**Source passage:**

====

Martha Elizabeth Blackman (born January 1, 1927, in Dallas, Texas, died November 17, 2021, in Palo Alto, California) was an American viola da gamba player and lutenist, and the first American to perform on and teach the viol.

Biography 
Blackman studied cello at the Juilliard School under Leonard Rose. Receiving a Fulbright Scholarship (1953–54), she studied the viola da gamba, first in Munich and then at the Hochschule für Musik Freiburg.  She returned to the USA in 1954 and appeared as a leading gamba soloist, and also joining the New York Pro Musica working under Noah Greenberg from 1954-1961, during which she did most of her recording. Together with Paul Maynard and Bernard Krainis, she formed the New York Pro Musica Baroque Trio, and was also a member of the Stanley Buetens Lute Ensemble.

Since 1970 Blackman was a long time lecturer at Stanford University. She has also received an International Research & Exchanges Board (IREX) Fellowship for research of Eastern European folk and Renaissance music at the Charles University in Prague. Blackman is also an expert in French ornamentation in Baroque string music, the lyra viol, the composer Tobias Hume, and the clàrsach and its repertoire.

====

**Exercise description:** Retype the Martha Blackman biography in full, without altering any wording. The lines after the Martha Blackman biography have no connection to it.

**Stored data:**

====

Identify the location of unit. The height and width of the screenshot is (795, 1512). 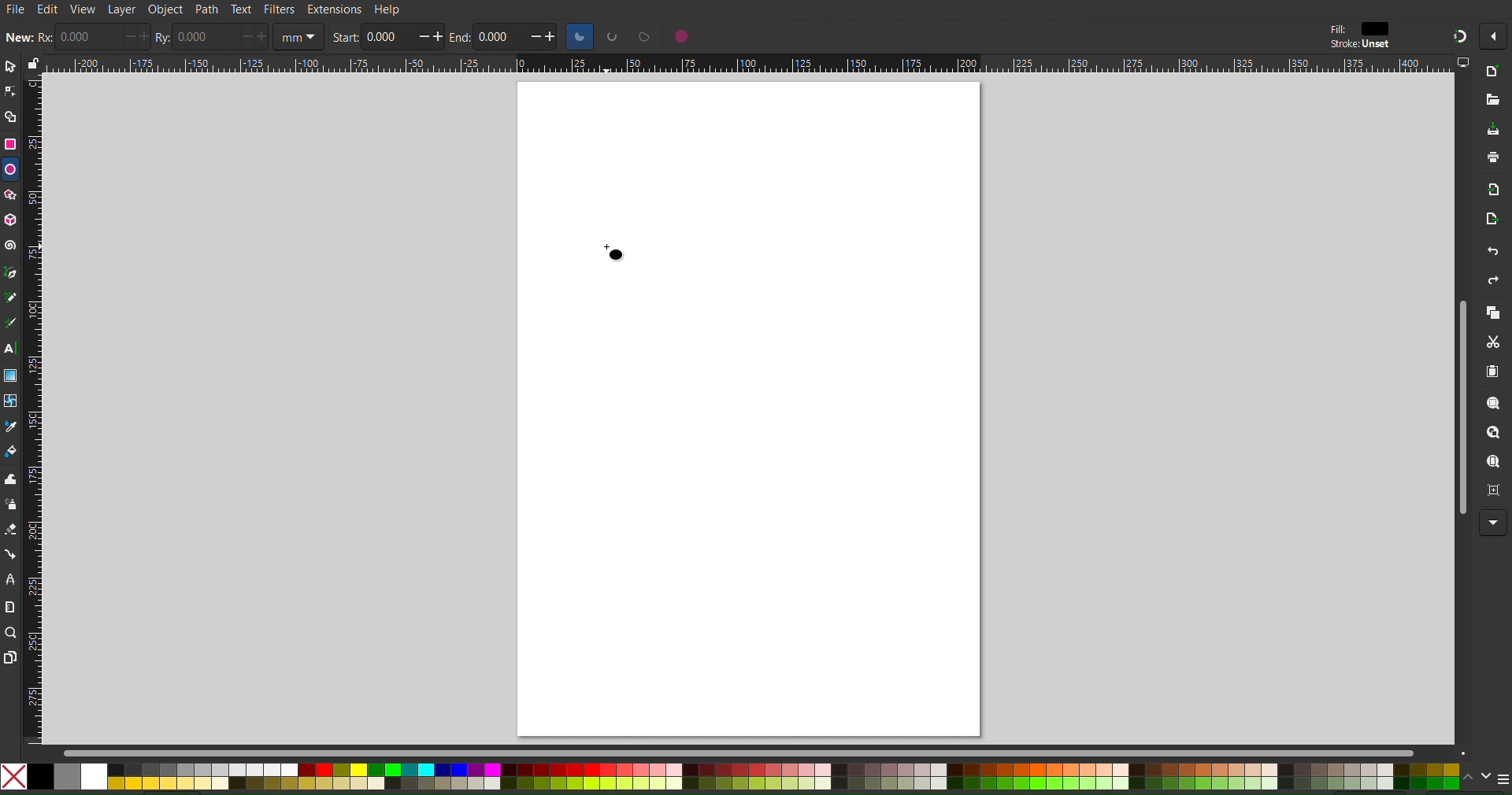
(296, 35).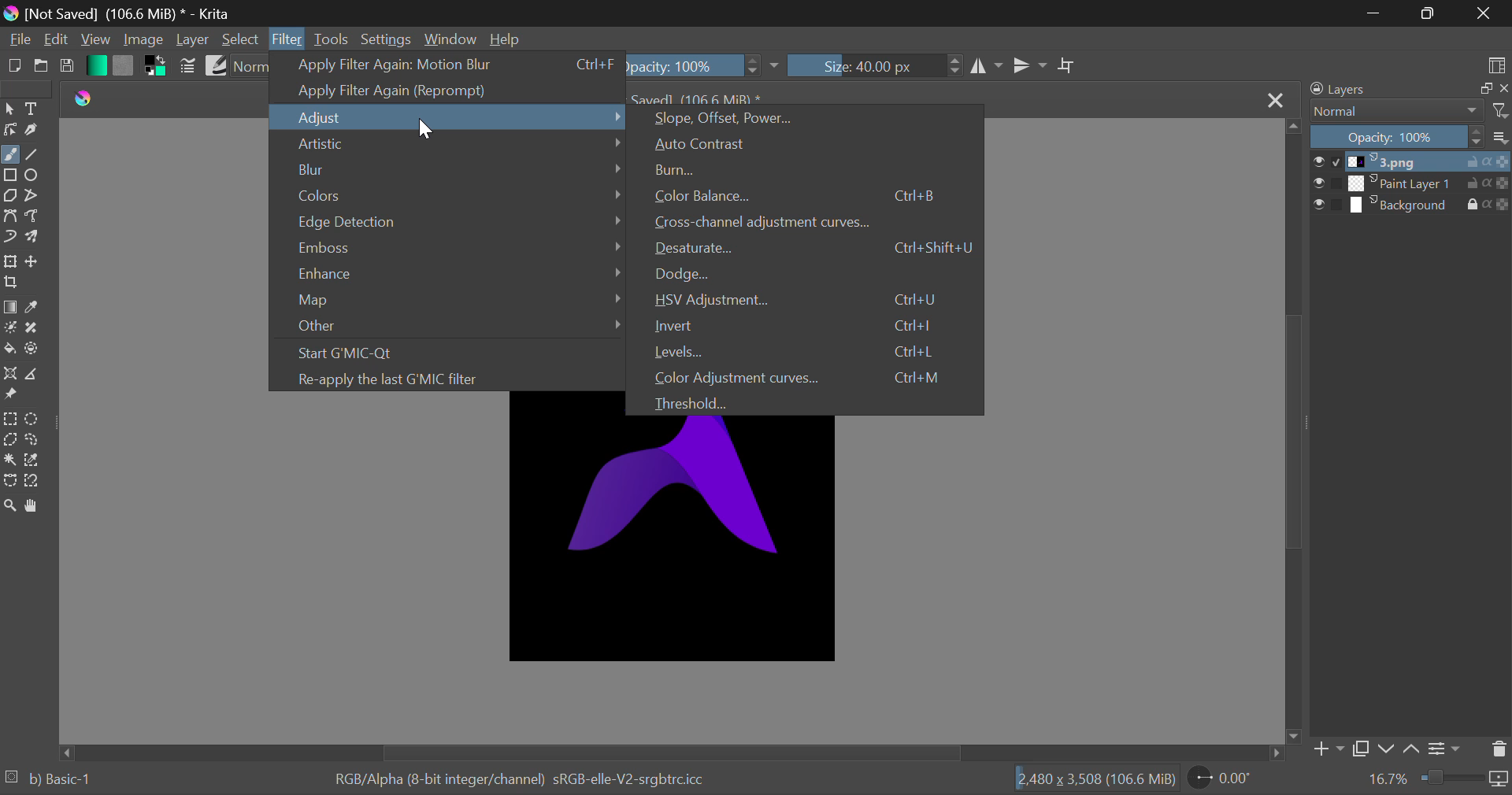  What do you see at coordinates (704, 64) in the screenshot?
I see `Opacity 100%` at bounding box center [704, 64].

====

**Finished task:**
Martha Elizabeth Blackman (born January 1, 1927, in Dallas, Texas, died November 17, 2021, in Palo Alto, California) was an American viola da gamba player and lutenist, and the first American to perform on and teach the viol.

Biography 
Blackman studied cello at the Juilliard School under Leonard Rose. Receiving a Fulbright Scholarship (1953–54), she studied the viola da gamba, first in Munich and then at the Hochschule für Musik Freiburg.  She returned to the USA in 1954 and appeared as a leading gamba soloist, and also joining the New York Pro Musica working under Noah Greenberg from 1954-1961, during which she did most of her recording. Together with Paul Maynard and Bernard Krainis, she formed the New York Pro Musica Baroque Trio, and was also a member of the Stanley Buetens Lute Ensemble.

Since 1970 Blackman was a long time lecturer at Stanford University. She has also received an International Research & Exchanges Board (IREX) Fellowship for research of Eastern European folk and Renaissance music at the Charles University in Prague. Blackman is also an expert in French ornamentation in Baroque string music, the lyra viol, the composer Tobias Hume, and the clàrsach and its repertoire.